▶ _TASK DIRECTIONS_: Ignoring the pictures, repeat every entry below exactly as it appears.

(Dataset entries)
----------
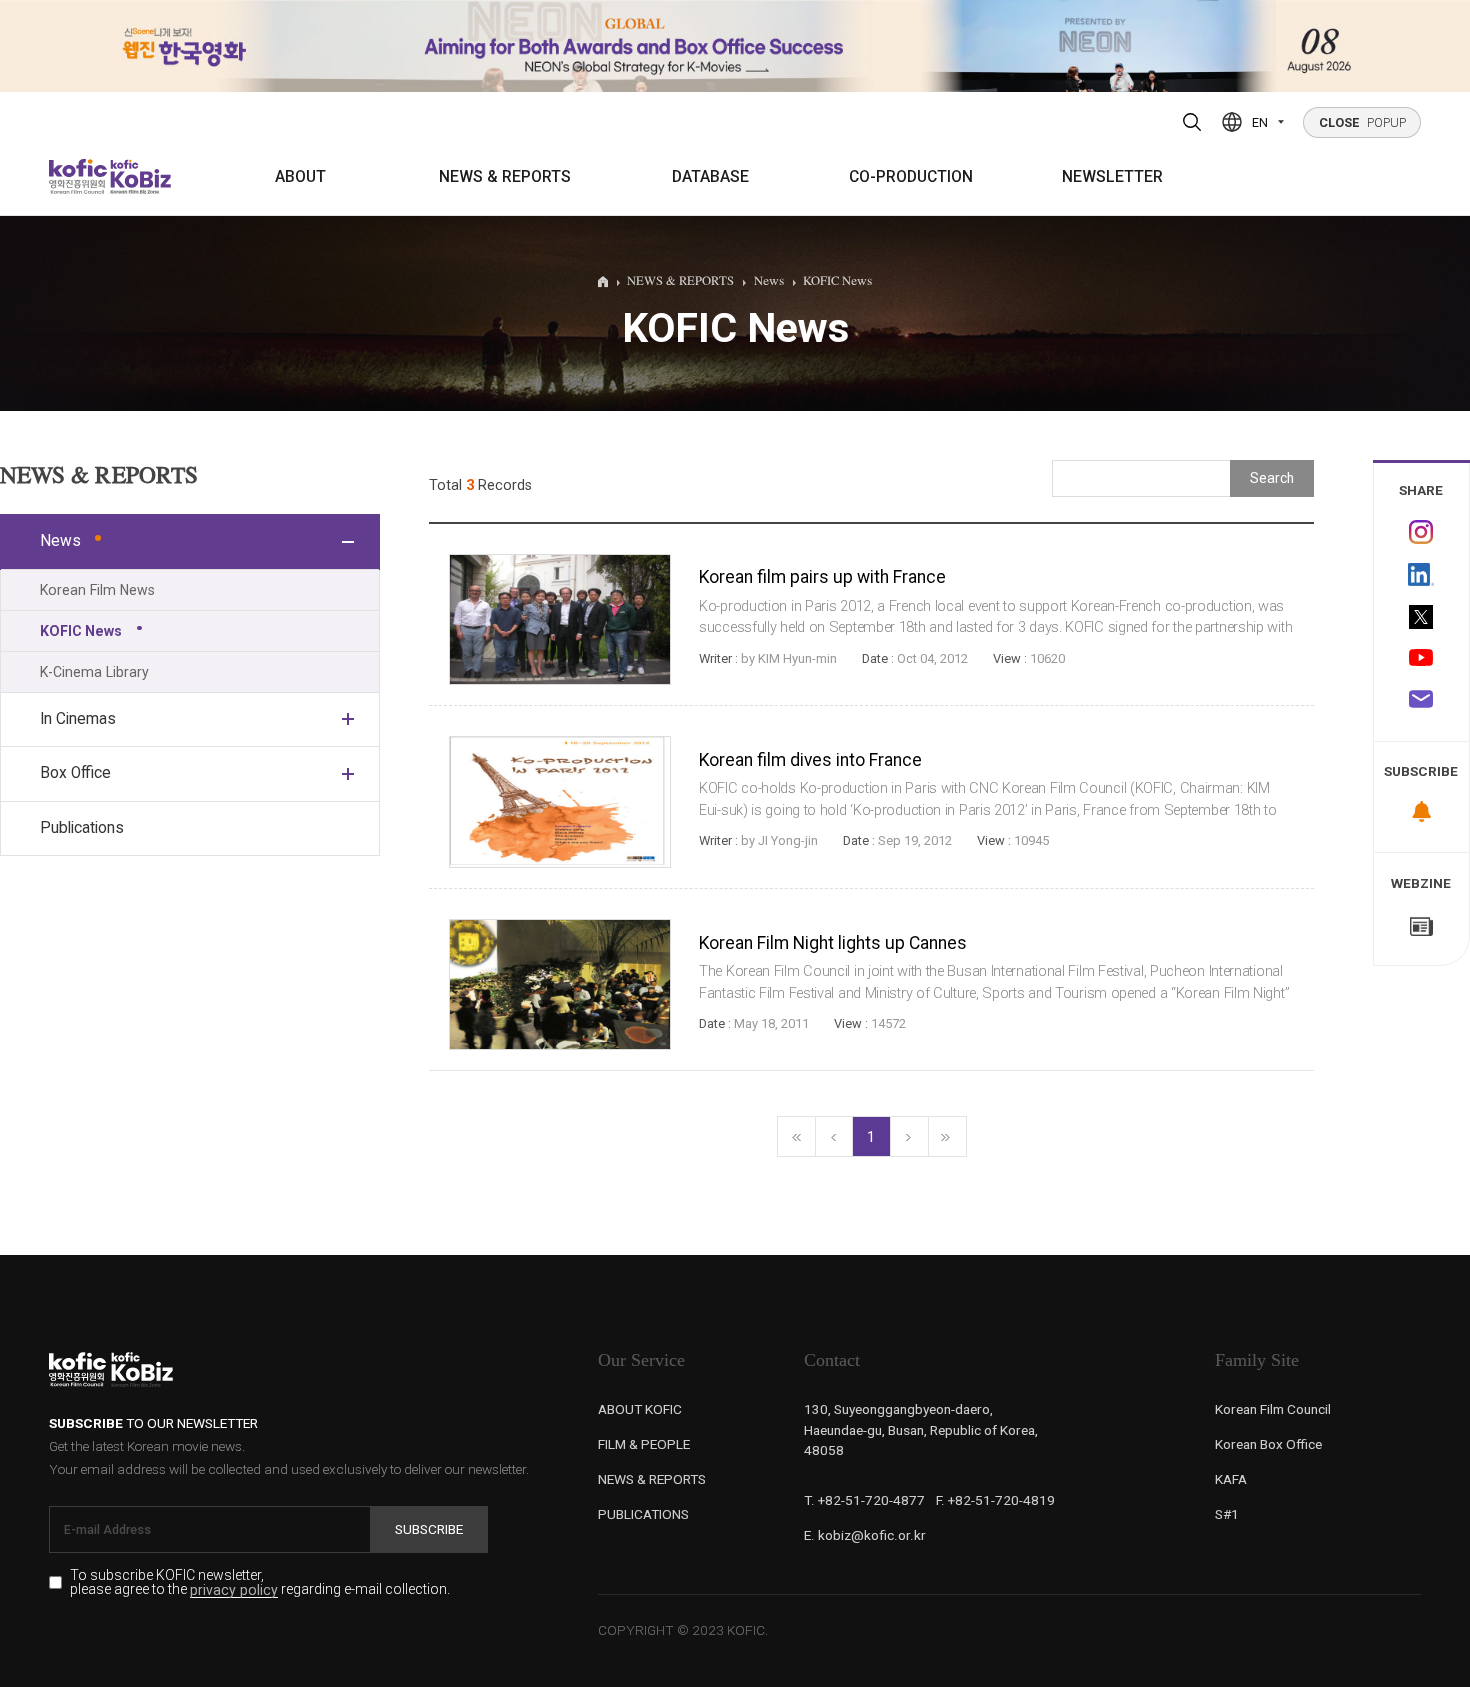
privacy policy (234, 1590)
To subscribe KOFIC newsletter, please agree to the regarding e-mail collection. (260, 1583)
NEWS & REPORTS (505, 177)
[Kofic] (78, 176)
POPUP (1362, 122)
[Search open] (1192, 122)
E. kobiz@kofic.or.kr (865, 1535)
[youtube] (1422, 659)
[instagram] (1422, 532)
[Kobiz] (139, 176)
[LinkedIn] (1422, 575)
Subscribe (429, 1529)
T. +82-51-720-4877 (864, 1500)
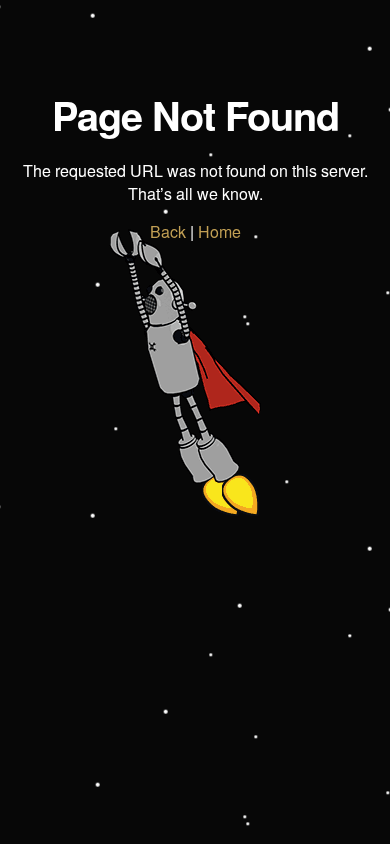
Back (168, 231)
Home (219, 231)
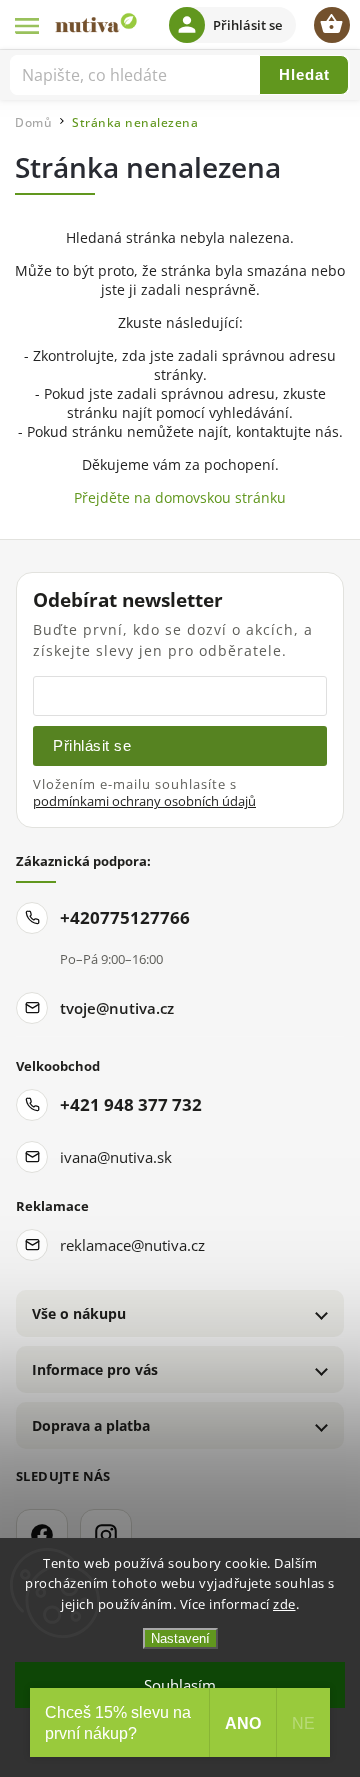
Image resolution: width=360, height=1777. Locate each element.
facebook (42, 1535)
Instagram (106, 1535)
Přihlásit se (92, 745)
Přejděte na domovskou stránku (180, 497)
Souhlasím (180, 1685)
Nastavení (180, 1638)
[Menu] (28, 25)
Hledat (304, 74)
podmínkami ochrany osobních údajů (144, 801)
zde (284, 1604)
----------
▶ _ANSWER SPACE_:
privacy policy (234, 1590)
To subscribe KOFIC newsletter, please agree to the regarding e-mail collection. (260, 1583)
NEWS & REPORTS (505, 177)
[Kofic] (78, 176)
POPUP (1362, 122)
[Search open] (1192, 122)
E. kobiz@kofic.or.kr (865, 1535)
[youtube] (1422, 659)
[instagram] (1422, 532)
[Kobiz] (139, 176)
[LinkedIn] (1422, 575)
Subscribe (429, 1529)
T. +82-51-720-4877 (864, 1500)
Back (168, 231)
Home (219, 231)
Image resolution: width=360, height=1777. Locate each element.
facebook (42, 1535)
Instagram (106, 1535)
Přihlásit se (92, 745)
Přejděte na domovskou stránku (180, 497)
Souhlasím (180, 1685)
Nastavení (180, 1638)
[Menu] (28, 25)
Hledat (304, 74)
podmínkami ochrany osobních údajů (144, 801)
zde (284, 1604)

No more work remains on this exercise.